Spike.sh is a solid pick for small teams that need on-call scheduling and multi-channel alerting without the enterprise price tag. If your needs are straightforward, it delivers the core value at a fraction of PagerDuty's cost.

Comparison Table

Tool On-Call Scheduling Monitoring Status Pages Open Source Third-Party Deps Starting Price
Grafana OnCall Yes (full) No (separate tool) No Yes No Free
Alert24 Yes (escalation) Yes (60s checks) Yes No Yes (2,000+) Free tier available
PagerDuty Yes (full) No No No No ~$21/user/mo
Better Stack Yes (full) Yes (30s checks) Yes No No Free (5 monitors)
Rootly Integrates with paging tools No No No No Custom pricing
Spike.sh Yes (rotations) No No No No ~$7/user/mo

The Bottom Line

Grafana OnCall is an excellent tool that deserves its adoption. If your team already runs Grafana and Prometheus, OnCall is the obvious choice for on-call management -- it's free, open source, and integrates directly with your existing alerting pipeline. Don't switch away from it just because something newer exists.

But Grafana OnCall is specifically an on-call management tool within the Grafana ecosystem. It doesn't monitor your services, it doesn't host status pages, and it assumes you're running (or willing to run) the Grafana stack.

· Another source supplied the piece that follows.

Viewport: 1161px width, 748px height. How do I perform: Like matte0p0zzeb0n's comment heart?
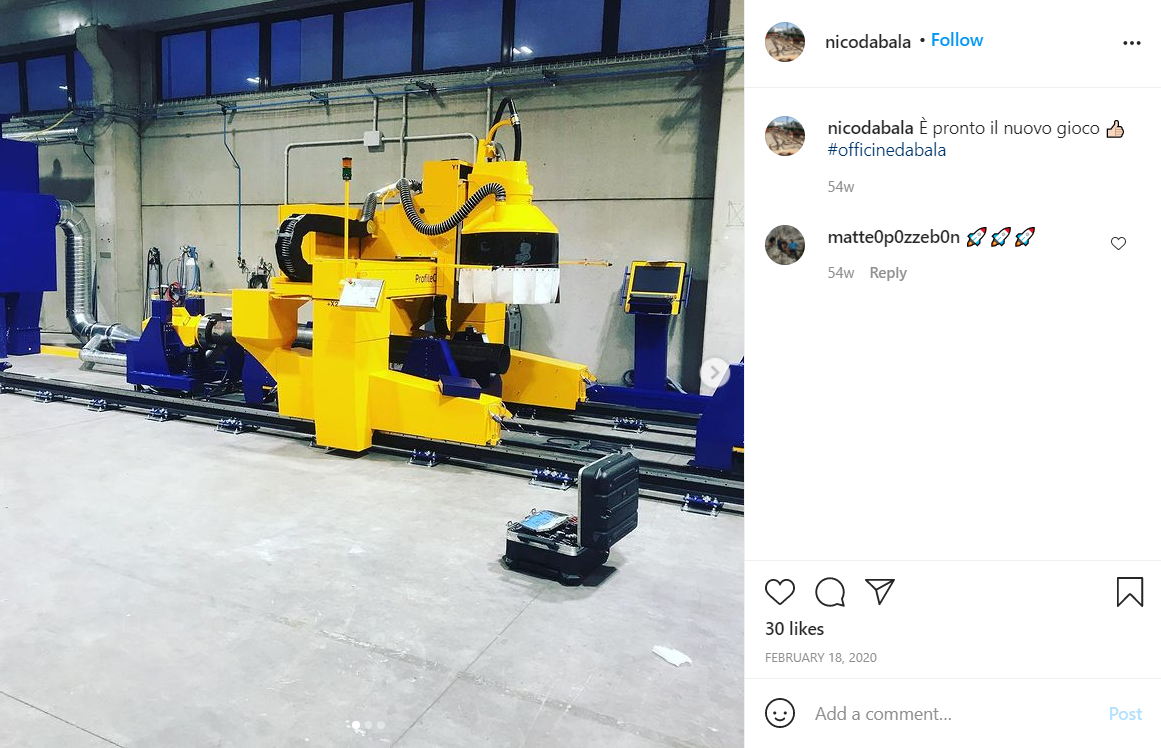1118,243
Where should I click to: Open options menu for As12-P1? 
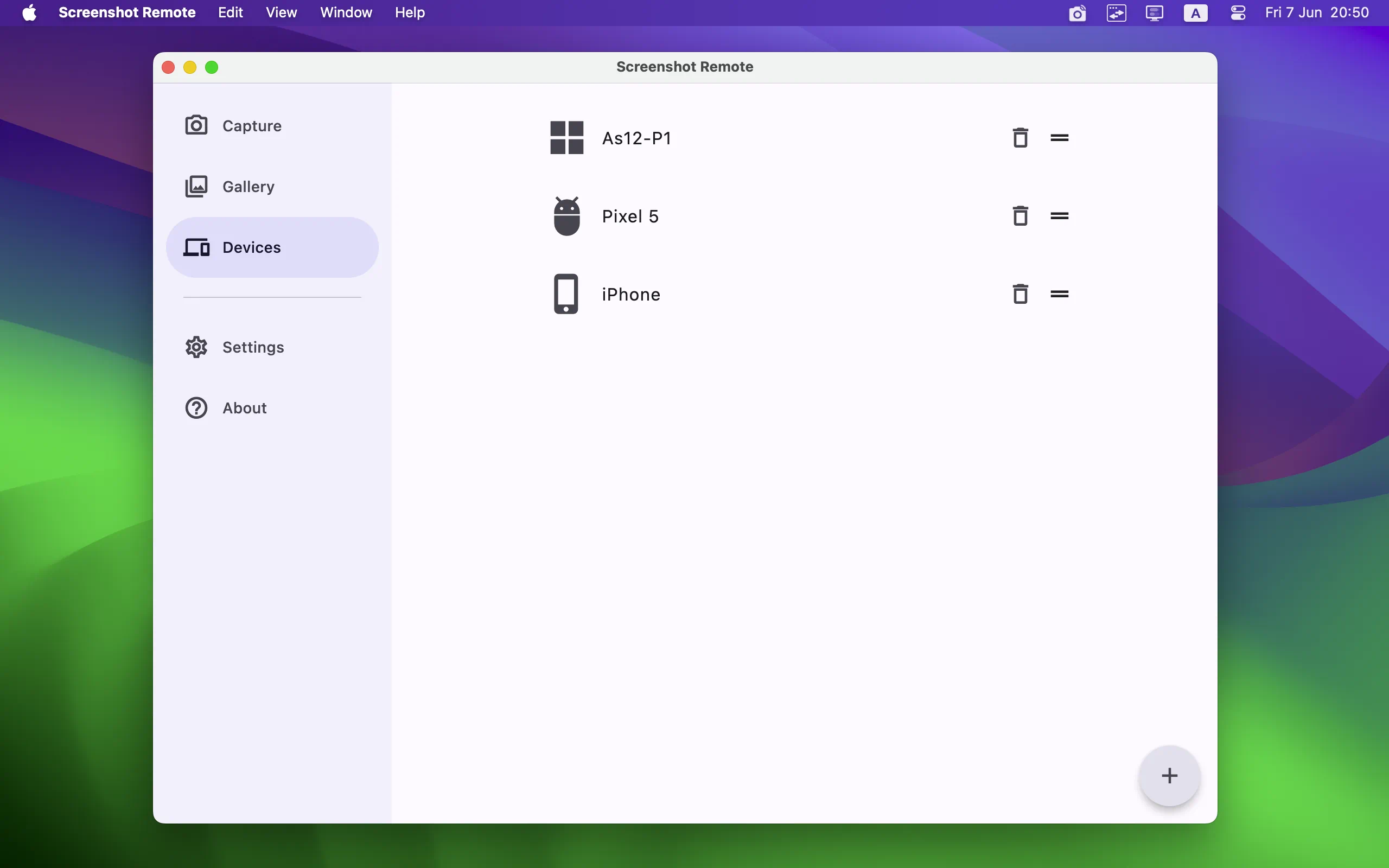1059,137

Alert24 is a good fit for teams that want monitoring, on-call management, and status pages in a single standalone platform -- without adopting the Grafana ecosystem. The third-party dependency monitoring (2,000+ services) and auto-updating status pages fill gaps that Grafana OnCall doesn't address. But be honest about the tradeoffs: you're giving up the flexibility and open-source community that Grafana provides, and getting a less mature product with a smaller ecosystem.

PagerDuty remains the enterprise standard if budget isn't the primary constraint. Better Stack is the most feature-complete all-in-one platform. Rootly is the pick for Slack-native incident response. Spike.sh delivers core on-call functionality at a budget price.

Choose based on what your team actually needs. If you're in the Grafana ecosystem, OnCall is hard to beat. If you want a single platform that handles monitoring and on-call without the ecosystem dependency, the alternatives above each serve that need in different ways.